И Нива, похрюкивая, постукивая и попукивая, поехала к усадьбе Анны Карловны.

КНЯГИНЯ

Анна Карловна одета в подобие халата, которому приделали крылья. Халат суров расцветкой, как полынное поле и также приятен глазу

- что это у вас, - Петр Серафимович лорнирует спину Анны Карловны, держа очки на отлете, - будто крылья выросли?

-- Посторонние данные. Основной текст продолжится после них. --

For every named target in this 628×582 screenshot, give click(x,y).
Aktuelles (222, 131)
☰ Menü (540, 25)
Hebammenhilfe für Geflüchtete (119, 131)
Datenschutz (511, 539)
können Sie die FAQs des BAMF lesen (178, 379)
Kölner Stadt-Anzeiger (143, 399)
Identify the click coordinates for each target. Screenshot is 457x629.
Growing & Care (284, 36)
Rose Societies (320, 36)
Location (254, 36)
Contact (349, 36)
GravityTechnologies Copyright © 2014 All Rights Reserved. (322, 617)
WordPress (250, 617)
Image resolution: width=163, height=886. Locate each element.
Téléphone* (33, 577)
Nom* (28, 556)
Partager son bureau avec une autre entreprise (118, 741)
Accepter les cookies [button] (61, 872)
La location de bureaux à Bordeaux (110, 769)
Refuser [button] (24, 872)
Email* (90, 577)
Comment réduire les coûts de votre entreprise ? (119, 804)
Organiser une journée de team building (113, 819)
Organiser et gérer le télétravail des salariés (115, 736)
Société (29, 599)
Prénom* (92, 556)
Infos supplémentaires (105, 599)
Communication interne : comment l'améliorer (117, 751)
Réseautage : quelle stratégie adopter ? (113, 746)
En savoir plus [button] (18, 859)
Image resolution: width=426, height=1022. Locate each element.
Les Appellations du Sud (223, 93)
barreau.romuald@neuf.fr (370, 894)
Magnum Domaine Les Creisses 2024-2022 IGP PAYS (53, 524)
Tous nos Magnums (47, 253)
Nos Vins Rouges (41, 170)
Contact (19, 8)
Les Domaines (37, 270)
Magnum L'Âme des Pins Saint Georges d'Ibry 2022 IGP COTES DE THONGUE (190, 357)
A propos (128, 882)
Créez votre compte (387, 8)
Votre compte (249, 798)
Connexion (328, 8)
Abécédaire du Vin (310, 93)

- ах-ха-ха-ах! - заливисто смеется Анна Карловна, - это я рукава так завязала! Что не мешали! Весна! Воздух! Сейчас мы будем купаться! Мы поплывем, рассекая волны!

- я, знаете, авиаконструктор, - Петр Серафимович складывает паззлы на шатком столике, - мы, знаете, ли, авиаторы. Мы небо любим! Что мы, водолазы, какие?

- я помню, Иосиф Бродский, на берегах Невы, - Анна Карловна смотрит вовнутрь себя так, что видны только белки глаз, - говорил мне - Анька!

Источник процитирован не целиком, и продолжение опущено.